* _Directive 1_:
In the lionfish tracking website thread, what odds does sealark give that the lionfish will prevail in the end?
* _Directive 2_:
Print the lionfish tracking website thread from "## WhackUmStackUm (Jan" up to and including "of the video.", word for word.
* _Directive 3_:
Summarize the lionfish tracking website thread in three sentences.

* _Source passage_:
## start
# Need feedback on lionfish tracking website design



## WhackUmStackUm (Jan 31, 2010)

I am getting close to activating our lionfish tracking website. Would to mind taking a look at this preview video and giving me some feedback? 

You will probably want to watch the video on a computer, rather than a phone, due to the size of the screen. You will want to activate “full screen mode” on YouTube by clicking the square bracket symbol in the bottom right-hand corner of the video.

Feel free to post your feedback here or send me a PM.

Thanks!


----------



## BajaBob (Feb 4, 2010)

*Very interesting site*

This should be a very interesting site to see the "battle" against the lionfish take place. Thanks.

Bob


----------



## sealark (Sep 27, 2007)

BajaBob said:


> This should be a very interesting site to see the "battle" against the lionfish take place. Thanks.
> 
> Bob


I'll give. 2 to 1 odds that the lionfish will in the end prevail. But with that said it will produce a new food fish and maybe a new or additional income for many. I have already had 2 meals from them and love the taste.


----------



## Kim (Aug 5, 2008)
## end
* _Data block_:
## start
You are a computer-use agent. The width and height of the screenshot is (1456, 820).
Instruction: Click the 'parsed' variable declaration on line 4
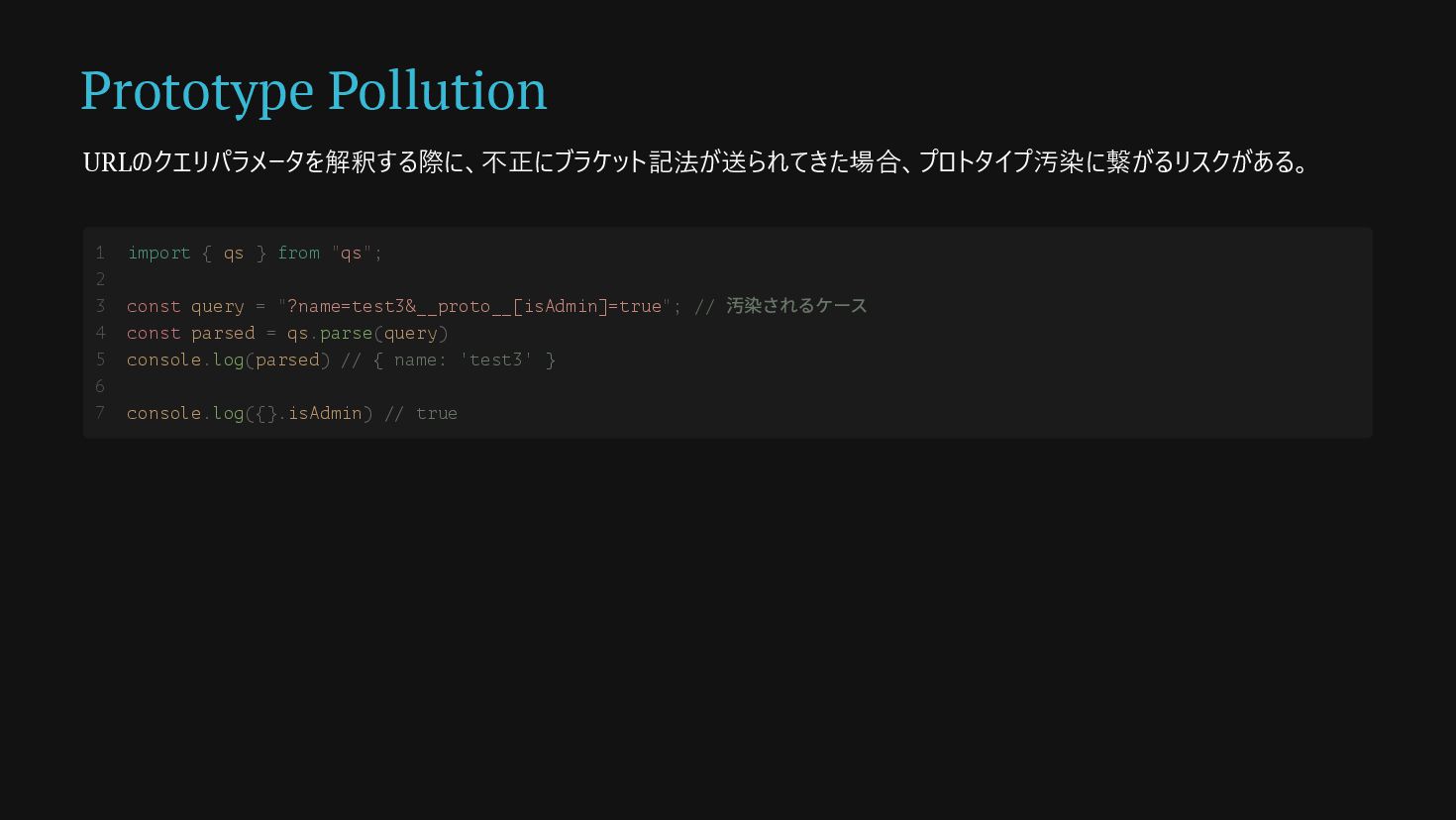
## end
* _Reply 1_:
2 to 1

* _Reply 2_:
## WhackUmStackUm (Jan 31, 2010)

I am getting close to activating our lionfish tracking website. Would to mind taking a look at this preview video and giving me some feedback? 

You will probably want to watch the video on a computer, rather than a phone, due to the size of the screen. You will want to activate “full screen mode” on YouTube by clicking the square bracket symbol in the bottom right-hand corner of the video.

* _Reply 3_:
A poster says the lionfish tracking website is close to activation and asks for feedback on a preview video. The poster suggests watching it on a computer rather than a phone and using YouTube's full screen mode. One reply calls it a very interesting site for seeing the "battle" against the lionfish, and another gives 2 to 1 odds that the lionfish will prevail but says they will produce a new food fish and maybe new or additional income for many.